フィンランドの会議は、日本の15分の1

「上司の顔色をうかがうなんて、非効率です」

夫と妻で育児を半分ずつ分担するのは当たり前、女性の大統領も普通――。”ワーク・ライフ・バランス先進国”として、近年、フィンランドはお手本ともされる存在だ。だがその背景にあるのは、徹底した合理主義。その実際を知れば、ただ単に女性に優しい”ヤワな国”ではないことがよく分かる。フィンランドのお国柄、競争力の秘密について、フィンランド大使館一等書記官、ユッカ・パヤリネン氏に聞いた。

――フィンランドのビジネス文化を簡単に言い表すとしたら、どんな言葉が挙げられますか?

ユッカ・パヤリネンさん:キーワードは、Efficiency(能率)とEquality(平等)でしょうね。

フィンランド人は男女とも17時までしか働きません。それ以降は、家族や趣味の時間なのです。子どもがいれば、迎えに行くために16時に会社を出ることも当たり前です。18時以降、仕事でフィンランド人に連絡は取れないと思ってください。

フォロワー数77000人超で話題のフィンランド大使館公式ツイッター。その顔とも言えるキャラクター「フィンたん」

そのうえ、私たちは夏に5週間ほどの休みをとります。法律で、2週間連続で休みを取らなくてはならないとも定められています。6月の最終週から8月の最初の週までに休むことが多いので、その期間はフィンランドのビジネスは動きません。

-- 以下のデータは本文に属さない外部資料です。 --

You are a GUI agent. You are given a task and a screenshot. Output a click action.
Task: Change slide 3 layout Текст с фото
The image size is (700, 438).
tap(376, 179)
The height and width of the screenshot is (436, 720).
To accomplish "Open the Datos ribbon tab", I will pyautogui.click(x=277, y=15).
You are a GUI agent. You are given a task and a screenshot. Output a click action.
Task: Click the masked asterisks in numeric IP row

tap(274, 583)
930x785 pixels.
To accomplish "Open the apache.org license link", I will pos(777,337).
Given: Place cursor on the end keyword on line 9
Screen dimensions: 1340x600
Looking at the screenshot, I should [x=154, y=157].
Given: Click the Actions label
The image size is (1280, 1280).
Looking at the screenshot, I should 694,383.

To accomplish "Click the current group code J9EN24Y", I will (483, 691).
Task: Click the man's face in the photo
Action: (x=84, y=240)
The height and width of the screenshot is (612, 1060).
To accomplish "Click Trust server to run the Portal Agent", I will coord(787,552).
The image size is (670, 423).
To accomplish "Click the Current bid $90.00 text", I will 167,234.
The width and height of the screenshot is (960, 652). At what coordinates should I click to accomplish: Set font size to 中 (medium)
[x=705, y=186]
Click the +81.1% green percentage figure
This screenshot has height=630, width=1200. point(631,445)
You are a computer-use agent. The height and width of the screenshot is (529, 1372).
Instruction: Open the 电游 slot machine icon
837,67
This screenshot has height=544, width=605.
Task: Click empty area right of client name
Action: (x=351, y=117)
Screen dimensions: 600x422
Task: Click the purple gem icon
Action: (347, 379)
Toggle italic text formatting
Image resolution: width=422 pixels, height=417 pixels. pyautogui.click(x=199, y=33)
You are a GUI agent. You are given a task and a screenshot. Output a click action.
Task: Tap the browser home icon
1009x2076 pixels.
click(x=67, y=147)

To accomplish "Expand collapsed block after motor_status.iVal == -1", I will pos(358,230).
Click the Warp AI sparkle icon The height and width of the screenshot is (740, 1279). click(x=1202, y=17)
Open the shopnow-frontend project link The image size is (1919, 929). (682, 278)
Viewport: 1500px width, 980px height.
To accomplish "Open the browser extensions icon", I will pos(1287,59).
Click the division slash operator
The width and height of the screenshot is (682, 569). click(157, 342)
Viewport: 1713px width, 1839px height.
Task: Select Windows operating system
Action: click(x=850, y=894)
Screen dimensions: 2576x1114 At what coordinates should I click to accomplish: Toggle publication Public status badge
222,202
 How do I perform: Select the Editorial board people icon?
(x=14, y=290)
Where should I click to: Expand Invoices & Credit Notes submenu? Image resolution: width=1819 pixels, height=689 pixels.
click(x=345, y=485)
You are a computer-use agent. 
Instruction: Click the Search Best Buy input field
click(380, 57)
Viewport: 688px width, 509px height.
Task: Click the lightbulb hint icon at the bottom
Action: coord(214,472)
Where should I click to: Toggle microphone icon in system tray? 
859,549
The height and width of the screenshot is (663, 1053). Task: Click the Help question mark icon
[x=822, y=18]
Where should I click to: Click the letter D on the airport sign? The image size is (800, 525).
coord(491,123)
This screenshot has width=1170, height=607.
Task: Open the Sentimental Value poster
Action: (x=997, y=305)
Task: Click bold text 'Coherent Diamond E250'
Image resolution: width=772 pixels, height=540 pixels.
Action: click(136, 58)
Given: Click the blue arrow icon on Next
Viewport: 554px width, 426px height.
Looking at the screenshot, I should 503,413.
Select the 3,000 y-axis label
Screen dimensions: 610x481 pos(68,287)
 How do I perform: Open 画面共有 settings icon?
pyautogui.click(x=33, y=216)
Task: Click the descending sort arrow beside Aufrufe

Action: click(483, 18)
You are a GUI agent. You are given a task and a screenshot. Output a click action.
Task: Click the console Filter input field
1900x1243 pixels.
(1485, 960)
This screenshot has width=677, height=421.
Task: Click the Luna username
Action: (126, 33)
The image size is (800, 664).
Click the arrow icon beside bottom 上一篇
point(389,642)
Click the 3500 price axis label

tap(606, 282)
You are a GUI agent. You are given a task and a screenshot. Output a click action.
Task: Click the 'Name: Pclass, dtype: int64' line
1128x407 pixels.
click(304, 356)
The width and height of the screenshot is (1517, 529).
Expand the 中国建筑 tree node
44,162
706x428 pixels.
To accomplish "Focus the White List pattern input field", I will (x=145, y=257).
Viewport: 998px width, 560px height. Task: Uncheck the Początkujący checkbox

Long Golden weekですから、アポイントを入れようとは思わないほうがいいですね。休暇の間は自分の時間なので、メール等には返信しません。

――そうなると仕事が止まってしまいませんか?

ユッカ・パヤリネンさん:休暇は少しずつずらして取るので、休みの間はほかのスタッフが代わりにメールに返信するなど、サポートしてくれるのです。

会議時間は、日本の15分の1

――仕事は、朝は何時から始まるのですか?

ユッカ・パヤリネンさん:朝は7〜8時の間に始まるところが多いので、日本よりは早いですね。8時から働き、17時には職場を出て、そのうえ長い夏休みも取る。それなのに、世界的に競争力を保っていられるのはどうしてですか? と海外の人からよく聞かれます。